While listening to a speech by the CHP chairperson or reading a handout from the UAE’s ministry of foreign affairs, one would likely hear the same narrative.
There is a fine line between criticizing the government's handling of foreign relations and playing into the hands of Turkey’s adversaries.
Unfortunately, the CHP has a stained record in this regard, with one of their MPs who is responsible for foreign relations recently stressing that under a future CHP administration the S-400 system would be shelved for the sake of better Turkish-American ties.
The CHP’s comments on Qatar are obviously geared toward stirring up populist backlash against the government’s foreign policy agenda. Kılıçdaroğlu hopes to score cheap political points by invoking prejudice against foreign ownership of Turkish enterprises.
His motivations are almost as ill as the tactics employed by his party, which mirror those of the far-right in the West. In fact, if it weren't the CHP making such comments, you’d think they came from some anti-system political party with a fringe agenda.
The phenomenon of fake news has become part of Turkish politics. The easiest way for the opposition to attack the government is by holding on to some absurd claim and crafting it into an entire weeklong political dialogue. In the absence of discussions on policy, all that remains are endless lies, fabricated facts and cheap talking points.

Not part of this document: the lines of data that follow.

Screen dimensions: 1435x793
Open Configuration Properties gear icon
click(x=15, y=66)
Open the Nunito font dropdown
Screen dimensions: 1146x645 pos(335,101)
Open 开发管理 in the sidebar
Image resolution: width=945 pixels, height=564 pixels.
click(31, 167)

It’s sad that Qatar, one of Turkey’s closest allies, must be the subject of such rhetoric from Turkey’s main opposition party. Relations with Qatar have become one of Turkey’s most important bilateral partnerships and should be regarded with caution when made into the subject of political discussions. CHP officials should look at who enjoyed their fake news on Qatar the most and should then draw their own conclusions.